JTF (just the facts): A total of 22 photographic works, variously framed/unframed, and hung against white walls in the single room gallery space.
The following works are included in the show:
- 1 archival pigment print on fibre paper, 2013, sized 28×18 inches, in an edition of 5+2AP
- 8 archival pigment prints on fibre paper, 2015, each sized 8×8 inches, in editions of 8+2AP
- 2 archival pigment prints, 2015, each sized 30×30 inches, in editions of 5+2AP
- 3 archival pigment prints on fibre paper, 2015, each sized 13×8 inches, in editions of 8+2AP
- 2 archival pigment print contact sheets, 2015, each sized 15×12 inches, in editions of 8+2AP
- 3 archival pigment prints on fibre paper, 2014, 2015, each sized 16×11 inches, in editions of 8+2AP
- 1 collage of 5 individual archival pigment prints on cotton paper, 2015, sized 28×56 inches, unique
- 1 collage of 14 individual archival pigment prints on cotton paper, 2014, sized 28×56 inches, unique
- 1 collage of 12 individual archival pigment prints on cotton paper, 2015, sized 28×56 inches, unique
- installation of photo archive in storage boxes (on table)
(Installation shots below.)
Comments/Context: Given the massive economic and social transformations that have taken place in China over the past few decades, it is not altogether surprising that many of the photographic projects from this period have focused on change. And wholesale change has indeed come in many forms: urban change, rural change, infrastructure change, geographic and environmental change, political change, and even personal change, in terms of everything from family structures to personal expression.
Documenting change is actually harder than it sounds, as it is often a case of trying to understand a complex process of replacement.
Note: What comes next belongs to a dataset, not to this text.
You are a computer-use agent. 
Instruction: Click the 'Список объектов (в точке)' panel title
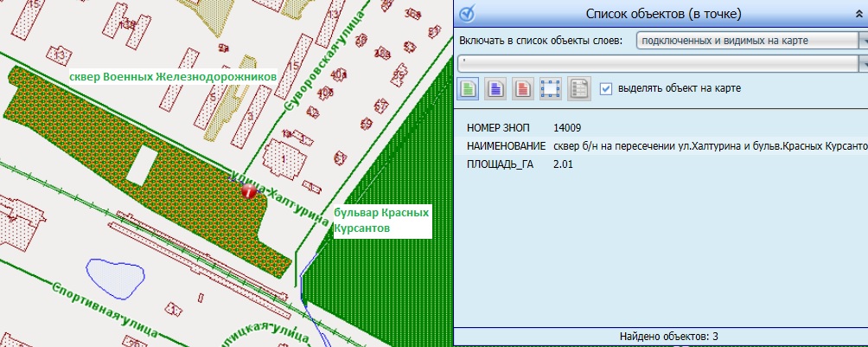point(663,14)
Something new takes the place of something old, and so the shiny new thing is what we naturally focus our attention on. But what is overlooked, left behind, left to decay, or simply unable to adapt to the new reality can also be important, as is the moment of transition, when old and new lie in immediate, inescapable friction.
Hai Zhang’s Aged Innocence series tries to get out far beyond the bright lights and prosperous bustle of the big modern coastal Chinese cities to see how life in the countryside has been changing. Between 2013 and 2017, he made extended trips back to China (he now lives in New York), bringing the split perspective of insider and outsider to his task. His photographic results are consistently patient, and perhaps more modest and meditative than we might have expected, taking in some of the subtleties of change rather than the obvious broad strokes.
Three large collages find Zhang aggregating different facets of change into more complex formal arrangements. In one, a hulking industrial factory in Inner Mongolia dissolves into an enveloping puff of white smoke, while traditional workers (in the factory lunchroom) are flanked by the trappings of fashion and celebrity-conscious identity. In another, timeless temple rhythms (including a reflected portrait in a fish bowl) are matched by massive river bridges, plastic sheeting covering doors, and furry mascots. And in a third, formal echoes jump from past to present, linking human gestures across time, with traditional cart drivers and egg sellers faced with a future where many peer in through the modern windows from the outside.
Many of Zhang’s photographs, both in black-and-white, and in color, look back to Chinese eternals – the scale and power of the major rivers, the presence of horses and sheep in the rural countryside, and the respect paid to spiritual traditions. But when Zhang captures the tensions between new and old, his images have more simmering energy. Two contact sheet works find this point of uneasy juxtaposition, where the dry fields of new vineyards are interrupted by children playing, and the icy waters and waves of the wintertime North are broken up by sleek concrete bridges. The same idea takes a different form in Zhang’s understated images of Xi’an, where crumbling ancient buildings have been overtaken by new greenery, the flowers and leaves interjecting points of optimistic color into the otherwise muted grey architecture.
It’s clear that Zhang prefers applying a quietly positive outlook to his home country; even a bleary grey view of Wuhan is enlivened by an energetic flock of birds. His view of the changes he has found is understated, but the prevailing mood is one of coexistence and renewal, rather than mawkish nostalgia. His photographs readily acknowledge the transformations taking place, and look out for those overlooked moments that speak to connection rather than estrangement.
Collector’s POV: The works in this show range in price from $500 to $3500, based on size. Zhang’s work has little secondary market history at this point, so gallery retail likely remains the best option for those collectors interested in following up.